傍目には奇妙な姉妹だが、当人たちはそれを受け入れているようだった。
「あまり甘やかすのも、どうかとは思うがなあ」
満腹になって一息ついているユニを見て、エキュリアは苦笑を零す。
怠けた態度には苦言も呈したかったが、ひとまずは置いておくことにした。帝国との戦いで活躍したユニを、エキュリアなりに認めてもいたのだ。

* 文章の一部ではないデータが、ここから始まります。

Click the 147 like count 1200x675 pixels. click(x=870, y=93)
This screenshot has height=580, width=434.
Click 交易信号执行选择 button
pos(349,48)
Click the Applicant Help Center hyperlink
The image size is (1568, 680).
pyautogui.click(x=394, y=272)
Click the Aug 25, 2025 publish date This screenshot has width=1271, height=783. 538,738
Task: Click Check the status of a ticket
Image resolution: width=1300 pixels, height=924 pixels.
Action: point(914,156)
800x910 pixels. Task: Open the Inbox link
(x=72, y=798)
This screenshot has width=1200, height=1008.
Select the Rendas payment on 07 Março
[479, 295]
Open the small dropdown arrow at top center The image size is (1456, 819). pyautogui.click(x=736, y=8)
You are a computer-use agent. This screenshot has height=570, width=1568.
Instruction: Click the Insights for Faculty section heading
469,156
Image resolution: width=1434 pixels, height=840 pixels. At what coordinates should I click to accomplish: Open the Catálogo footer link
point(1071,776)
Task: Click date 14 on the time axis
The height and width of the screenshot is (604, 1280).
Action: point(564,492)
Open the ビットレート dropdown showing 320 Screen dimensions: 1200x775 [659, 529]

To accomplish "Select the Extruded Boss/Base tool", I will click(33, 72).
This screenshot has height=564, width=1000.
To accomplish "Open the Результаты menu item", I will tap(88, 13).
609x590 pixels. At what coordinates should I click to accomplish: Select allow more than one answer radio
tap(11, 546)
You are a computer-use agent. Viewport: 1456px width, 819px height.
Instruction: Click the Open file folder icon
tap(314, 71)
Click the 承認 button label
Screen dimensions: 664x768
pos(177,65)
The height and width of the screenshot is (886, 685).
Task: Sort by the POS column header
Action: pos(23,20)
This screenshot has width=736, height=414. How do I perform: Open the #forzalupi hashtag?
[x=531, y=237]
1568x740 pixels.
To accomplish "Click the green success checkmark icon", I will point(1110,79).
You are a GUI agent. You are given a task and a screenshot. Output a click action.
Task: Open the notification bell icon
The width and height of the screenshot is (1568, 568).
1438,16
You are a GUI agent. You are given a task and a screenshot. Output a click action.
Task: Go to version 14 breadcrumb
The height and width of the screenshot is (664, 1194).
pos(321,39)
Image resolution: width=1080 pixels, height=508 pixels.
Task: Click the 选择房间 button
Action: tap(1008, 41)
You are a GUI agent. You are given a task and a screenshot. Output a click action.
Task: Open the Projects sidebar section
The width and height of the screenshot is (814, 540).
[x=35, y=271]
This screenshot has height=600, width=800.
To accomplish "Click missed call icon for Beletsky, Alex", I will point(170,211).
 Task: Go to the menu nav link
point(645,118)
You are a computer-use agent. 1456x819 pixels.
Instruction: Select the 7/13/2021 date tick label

「しかしまさか、殲滅魔法の使い手が二人も揃うとはな」
「そういえば疑問があります」
思い出したように、スピアが声を上げた。
お盆にカップを乗せて戻ってきたラヴィも、その言葉に首を傾げる。
「どうして、極黒殲滅魔法なんでしょう?」
「……スピアの疑問は正しい。極光殲滅魔法こそ正義。最強」
「ちょっと! いくらお姉ちゃんでも、それは聞き捨てならないよ。極黒の方が凄いんだから!」
たった今まで仲良くしていた二人だが、眉根を寄せて睨み合う。
同じ殲滅魔法の使い手で、姉妹のような存在。それでも一人の魔術師として、自分が使う術には拘りがあるらしい。
そんな二人を横目に、エキュリアも思案顔をする。
「私も詳しくは知らんが、殲滅魔法は使い手によって属性が別れるらしいぞ?」
「でもこの二つって、対になってるんですよね?」
「ああ、そう聞いているな。条件が同じならば威力も互角だそうだ」
「なら、光と黒って変じゃないですか? 白と黒とか、光と闇なら分かりますけど……」
ピキリ、と凍りつく音がしたように、口論していた二人が固まる。
どうしたのか?、とスピアとエキュリアは揃って首を捻った。
「スピア……それは、触れてはいけない」
「言い伝えにあります。その疑問を解き明かそうとした魔術師は、神の怒りに触れ、塩の柱になり、踊り狂って命を落としたと……」
どんな言い伝えだ!、とエキュリアが呆れ混じりのツッコミを入れる。
さすがにスピアも反応に困っていた。
「不思議な話もあるものですねえ」
「それで済ますのも、どうかと思うがな。まあ伝承というものは、何処かしら歪んでしまうものだが……」
そもそも殲滅魔法自体が、神が伝えたとされている。
その信憑性もあやふやで―――ふと思いついて、エキュリアは口にした。
「光と黒も、うっかり間違って名付けただけかも知れんな」
「真実は意外なところにある、ってやつですね」
格言めいたことを述べたスピアだが、適当に受け流しただけだ。
すでに興味は、ラヴィが淹れてくれたお茶に向けられていた。
「チャイですか。こういうお茶もあるんですね」
「帝国の南の方で知ったんです。王国の茶葉に合うかは分かりませんけど、試してみました」
お菓子のように甘くなった紅茶に口をつけて、スピアは頬を緩める。
ややしつこい甘さだったが、エキュリアやユニも口元を綻ばせた。
「疲れが取れそうな甘味だな。悪くない」
「ん……ラヴィは、いつでも侍女になれる」
「えへへ、そうかな? おかわりもあるから遠慮しないでね」
照れ混じりに笑いながら、ラヴィはユニの隣で身を寄せる。
なにかと手の掛かる姉と、世話好きの妹。
実際に血は繋がっておらず、姉妹が逆に見えても、二人は仲良く肩を並べていた。